Theis chapter presented a discrete event simulation methodology to measure various network performance parameters while transmitting bursty traffic. It has been proved in recent studies that combining bursty data streams will also produce bursty combined data flow. The studies imply that the methods and models used in traditional network design require modifications. We categorise our modelling methodology as a structural model contrary to a black box model. Structural models focus on the environment in which the models' data was collected; i.e., the complex hierarchies of network components that make up today's communications systems. Although black box models are useful in other contexts, they are not easy to use in designing, managing and controlling today's networks. We implemented a well-known model, the M/Pareto model within the discrete event simulation package COMNET that allows the analysis of the negative impact of self-similar traffic on not just one single queue, but on the overall performance of various interrelated network components as well. Using real network traces, we built and validated a model by which we could measure and graphically illustrate the impact of bursty traffic on link utilisation, message delays, and buffer performance of Frame Relay and ATM networks. We illustrated that increasing burstiness results in extremely high link utilisation, response time, and dropped packets, and measured the various performance parameters by simulation.
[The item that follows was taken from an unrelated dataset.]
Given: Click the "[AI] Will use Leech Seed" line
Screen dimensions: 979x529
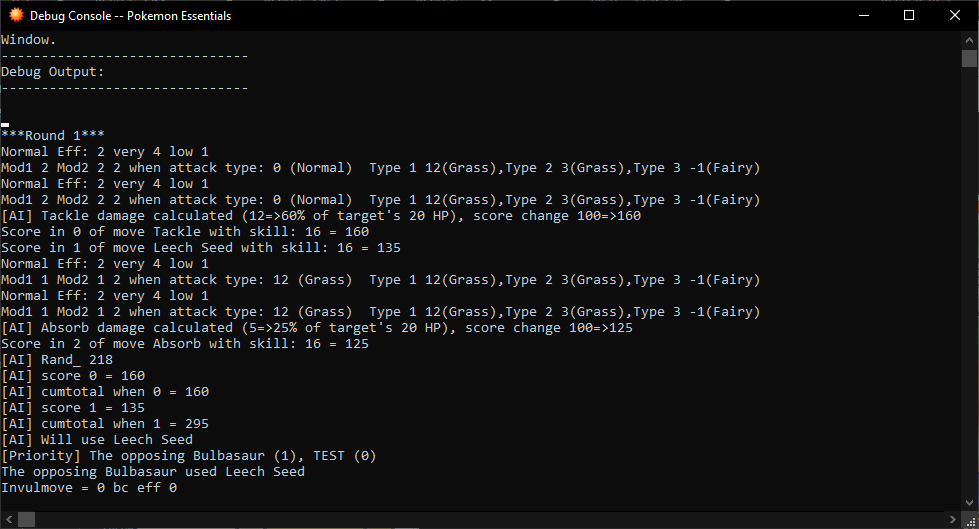Looking at the screenshot, I should pos(97,440).
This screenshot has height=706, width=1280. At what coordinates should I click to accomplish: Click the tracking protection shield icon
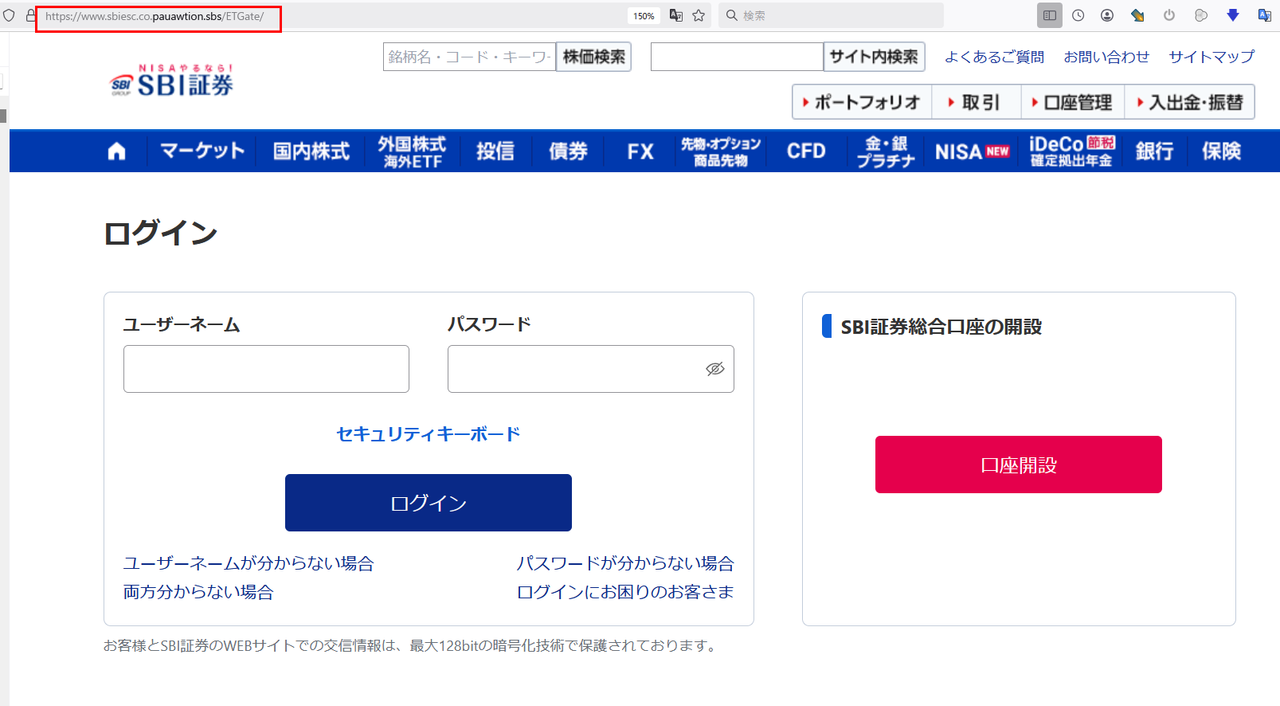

The choice of the package emphasises the need for integrated tools that could be useful not just for theoreticians, but also for network engineers and designers. Our paper intends to narrow the gap between existing, well-known theoretical results and their applicability in everyday, practical network analysis and modelling. It is highly desirable that appropriate traffic models should be accessible from measuring, monitoring, and controlling tools. Our model can help network designers and engineers, the ultimate users of traffic modelling, understand the dynamic nature of network traffic and assist them in their everyday practice.